(Saved entries)
== Segment start ==

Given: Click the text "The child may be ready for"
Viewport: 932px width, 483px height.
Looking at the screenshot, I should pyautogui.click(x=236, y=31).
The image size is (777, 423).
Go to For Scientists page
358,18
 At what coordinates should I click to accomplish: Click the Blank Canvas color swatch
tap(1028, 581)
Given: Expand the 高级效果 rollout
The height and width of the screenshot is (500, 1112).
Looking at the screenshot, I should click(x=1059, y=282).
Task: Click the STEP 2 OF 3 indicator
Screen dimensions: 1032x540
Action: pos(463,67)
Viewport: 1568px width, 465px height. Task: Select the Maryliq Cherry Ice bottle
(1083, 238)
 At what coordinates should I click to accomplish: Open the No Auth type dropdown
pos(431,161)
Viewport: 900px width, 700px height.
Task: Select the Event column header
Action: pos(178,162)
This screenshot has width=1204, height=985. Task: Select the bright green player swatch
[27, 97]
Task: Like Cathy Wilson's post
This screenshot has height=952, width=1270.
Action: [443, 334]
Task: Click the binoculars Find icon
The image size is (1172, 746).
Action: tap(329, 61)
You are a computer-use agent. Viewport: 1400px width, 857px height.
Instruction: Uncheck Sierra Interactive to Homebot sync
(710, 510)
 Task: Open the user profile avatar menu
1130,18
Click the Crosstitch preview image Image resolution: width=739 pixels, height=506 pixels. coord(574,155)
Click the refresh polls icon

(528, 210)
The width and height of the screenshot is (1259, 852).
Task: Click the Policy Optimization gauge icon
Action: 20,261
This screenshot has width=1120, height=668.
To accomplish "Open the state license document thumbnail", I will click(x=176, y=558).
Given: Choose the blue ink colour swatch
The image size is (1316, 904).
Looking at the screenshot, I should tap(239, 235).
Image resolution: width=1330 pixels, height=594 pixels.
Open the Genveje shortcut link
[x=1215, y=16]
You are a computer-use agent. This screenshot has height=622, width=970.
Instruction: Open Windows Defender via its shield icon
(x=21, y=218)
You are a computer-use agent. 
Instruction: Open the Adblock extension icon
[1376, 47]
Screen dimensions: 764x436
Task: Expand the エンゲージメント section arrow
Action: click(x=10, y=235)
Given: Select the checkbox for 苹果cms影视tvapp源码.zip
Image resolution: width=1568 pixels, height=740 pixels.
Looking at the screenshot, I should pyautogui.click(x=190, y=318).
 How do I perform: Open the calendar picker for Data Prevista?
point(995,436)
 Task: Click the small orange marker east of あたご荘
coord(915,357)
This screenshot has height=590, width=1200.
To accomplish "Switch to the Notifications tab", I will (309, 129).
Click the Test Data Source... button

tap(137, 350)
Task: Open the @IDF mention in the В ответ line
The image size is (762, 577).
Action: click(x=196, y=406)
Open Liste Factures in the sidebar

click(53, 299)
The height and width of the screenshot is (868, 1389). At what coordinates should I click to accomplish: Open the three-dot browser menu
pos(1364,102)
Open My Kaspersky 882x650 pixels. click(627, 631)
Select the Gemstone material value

== Segment end ==

:: ACTION ITEM ::
Set down each line exactly as it appears, starting at the top of the data and ending at the line containing "You are a computer-use agent. Viewport: 1400px", and include no other lines.

:: ANSWER BOX ::
Given: Click the text "The child may be ready for"
Viewport: 932px width, 483px height.
Looking at the screenshot, I should pyautogui.click(x=236, y=31).
The image size is (777, 423).
Go to For Scientists page
358,18
 At what coordinates should I click to accomplish: Click the Blank Canvas color swatch
tap(1028, 581)
Given: Expand the 高级效果 rollout
The height and width of the screenshot is (500, 1112).
Looking at the screenshot, I should click(x=1059, y=282).
Task: Click the STEP 2 OF 3 indicator
Screen dimensions: 1032x540
Action: pos(463,67)
Viewport: 1568px width, 465px height. Task: Select the Maryliq Cherry Ice bottle
(1083, 238)
 At what coordinates should I click to accomplish: Open the No Auth type dropdown
pos(431,161)
Viewport: 900px width, 700px height.
Task: Select the Event column header
Action: pos(178,162)
This screenshot has width=1204, height=985. Task: Select the bright green player swatch
[27, 97]
Task: Like Cathy Wilson's post
This screenshot has height=952, width=1270.
Action: [443, 334]
Task: Click the binoculars Find icon
The image size is (1172, 746).
Action: tap(329, 61)
You are a computer-use agent. Viewport: 1400px width, 857px height.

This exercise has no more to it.